Related Reading: You are not your thoughts.

So, how do you start and continue a journal?

It’s all about how you write as well as appreciating the future benefits of your work.

Write as if no one will ever read it

Even though we usually keep our journals private, there’s something deep within our psyche that wants to write journal entries that don’t tell the whole truth. Maybe it’s too confronting, too raw or too painful to write honestly. In every-day life we often put up facades to hide truths, however, we need to break this habit when writing. The whole point of writing a journal is to be able to write in honest and free expression. If you’re a writer or blogger, you may plan to draw on your journal material in other writing. This is great, however, the way you write in your journal should be a very personal, very raw stream of consciousness. Use it as a brutally honest tool to hack into your subconscious and express things that you may never feel comfortable telling anyone else.
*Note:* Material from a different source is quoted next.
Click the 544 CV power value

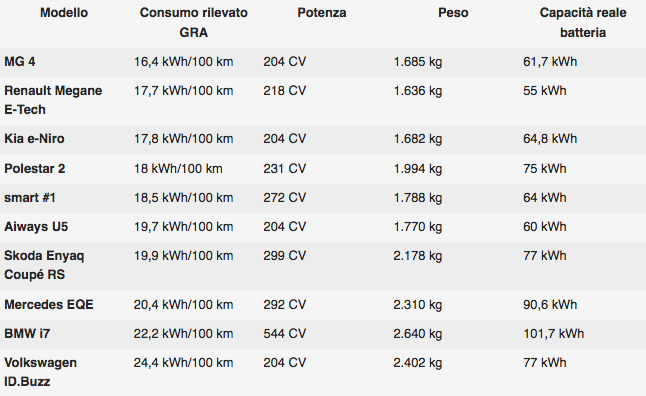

Woman writing in journal against tree in woods

Think of it as therapy

A lot of people pay good money to go to a therapist and talk about what’s worrying them. There’s nothing wrong with this, however, most therapists simply encourage self-reflection. They create an environment where you feel comfortable talking about how you feel (usually through questioning) and this release of emotion and honest reflection makes you feel good. This is exactly what journaling does. It forces you to self-reflect and to capture your thoughts at a given moment in time. So, why not give yourself therapy, at home and for free!

The power of retrospect

Have you ever been so caught up in a situation in life that it causes your head to cloud with stress and anxiety? Things that cause you to lie awake in dark, quiet bedrooms while your mind churns and spins into negative mental commentary? Have you ever thought that you will never recover from something? Well, the truth is, you will. What’s brilliant about journaling is the power of retrospect. That is, to read about how negative you felt about something in the past and have the realisation; “what was I ever worried about?”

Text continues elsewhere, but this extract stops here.